Atzko: I am very interested in music composed by jazz musicians (instrumentalists). On our previous album Virgo with Tony and Angelo Verploegen, we featured music by Duke Ellington, Wayne Shorter, Steve Swallow, Charlie Haden and Pat Metheny. The songs that the Jazzmen write are not just beautiful songs but also experimenting through their compositions. They are trying to find something while liberating themselves freely. They don’t mention what it is, but through playing their songs, we gradually come to understand what it is. I like that process very much. And we, ourselves, can find our own unique perspective through playing their compositions. Thus there are a lot of possibilities in the music composed by jazzmen. I think this is also true for Tony’s original composition De Boot. Every time we play it, we see a new world.
As for the repertoire on our album Crescent, if it weren’t Tony as the bassist, and without his energetic bass sound, I would never come up with playing Coltrane’s songs as a duo.
“I’ve found you’ve got to look back at the old things and see them in a new light,” said John Coltrane and we think it’s really true!

Tony: Yes, it was Atzko’s idea to start with, to use the Coltrane compositions. I was a little hesitant, Coltrane is so known for his furious virtuosity, I found it intimidating that I had to play that on the bass. But then I heard the compositions she selected and heard the beauty of it and I realised that Coltrane is also about sound, about beauty and spirituality. More important than his virtuosity. Every time I hear him play for instance ‘My one and only love’ it gives me goosebumps. We decided to also include other music that has the same artistic and spiritual content. Coltrane’s album Crescent was the inspiration for our album, the goal was not to copy his music but to celebrate his compositions and spirit.

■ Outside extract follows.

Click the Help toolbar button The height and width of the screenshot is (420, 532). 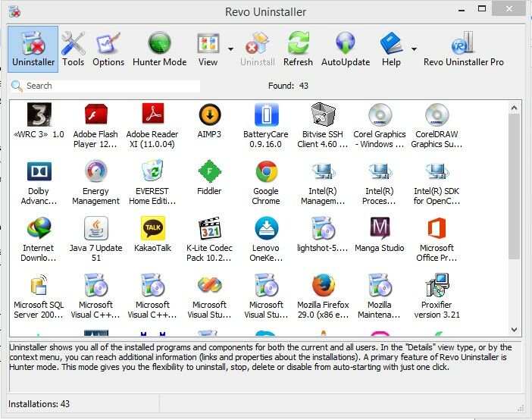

Jt: Why Coltrane for duo and under this difficult circumstances?

Atzko: Dutch newspaper Volkskrant described our album as “Saxless ode to John Coltrane.” It is true, but I had never thought that way. To me, it’s very simple. We musicians  just can’t resist playing beautiful melodies. “What if I played it on the piano? What would it sound like if Tony played it on the bass?” I thought. Throughout the process we were energized by Coltrane more and more.

Tony: For us the music of Coltrane, especially that album Crescent has a soothing and healing effect on us. Maybe this is the most important effect on music on human beings. That we feel connected again to the source of life through music. That is why, for me, it is both happy and sad at the same time. You feel happy to connect to this source but you also realise how much you missed it. Like missing a relative or a good friend. So tears of joy and tears of longing.

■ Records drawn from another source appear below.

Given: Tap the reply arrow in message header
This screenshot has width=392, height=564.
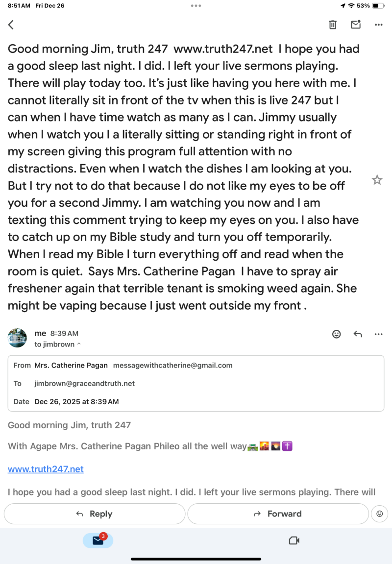Looking at the screenshot, I should (358, 334).
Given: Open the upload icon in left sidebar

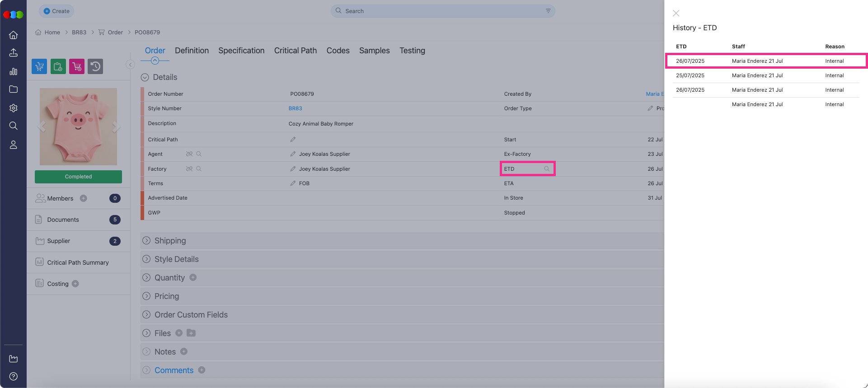Looking at the screenshot, I should [14, 53].
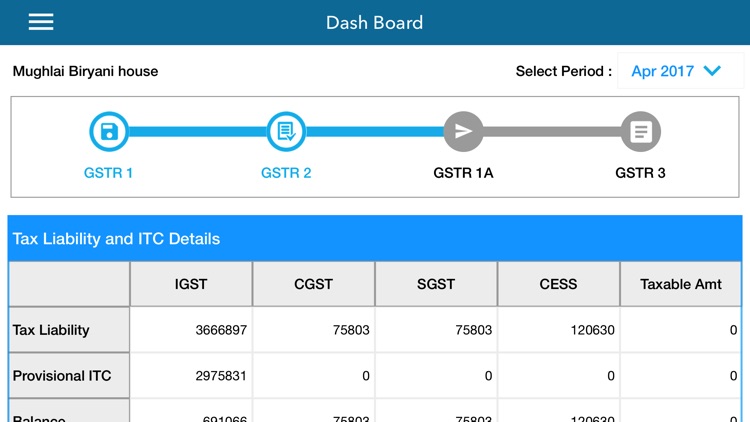Open the GSTR 2 label link
The image size is (750, 422).
point(286,173)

JT: The composition (construction) is quite well-organized in each tune. Did you guys discuss about the arrangement prior to the recording?

Tony: We rehearsed quite a lot prior to the recordings. To make simplicity sound natural and always interesting you need to take care of many details. But at the same time we are improvising musicians so we mostly needed to organise a structure that gives us freedom to express ourselves in the moment. Many of the songs we recorded went quite differently than planned. I feel very happy about this. It felt like we made the music in the moment, and that we had created a safe and warm environment for it where we were able to be free.

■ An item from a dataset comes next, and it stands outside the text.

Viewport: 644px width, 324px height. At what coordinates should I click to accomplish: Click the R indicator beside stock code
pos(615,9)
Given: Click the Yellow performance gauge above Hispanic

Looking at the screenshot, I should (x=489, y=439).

Atzko: ….And, because of being in the midst of a pandemic, we were able to devote a lot of time to rehearsals. More importantly, we had the pleasure of playing our instruments, though only in rehearsal, as concerts had been banned at the time.

JT: In case of Mr.Syms which I like most among all, you keep walking while Atzko creates bluesy feeling in pretty an abstract way, then you start soloing eloquently until the sudden ending. I am quite interested in this arrangement. Is this based on the head arrangement?

Tony: This is one of the songs we worked on a lot. In the end it’s a ‘simple’ blues but to make it our own and to make it special we needed to let go of all the cliches of the blues and recreate it in our own Japanese/Dutch music language.

Atzko: Coltrane composed a lot of blues. Within this simple 12-bar song, he tries different experiments each time, discovering various scales or chord progressions etc… Just like the Dutch painter Vincent van Gogh is said to have tried various innovations through his self-portraits. So, why not try various experiments through this blues, we thought.

JT: In some cases you are taking quite an eloquent solo. Does this try to reflect the one by Coltrane in some way?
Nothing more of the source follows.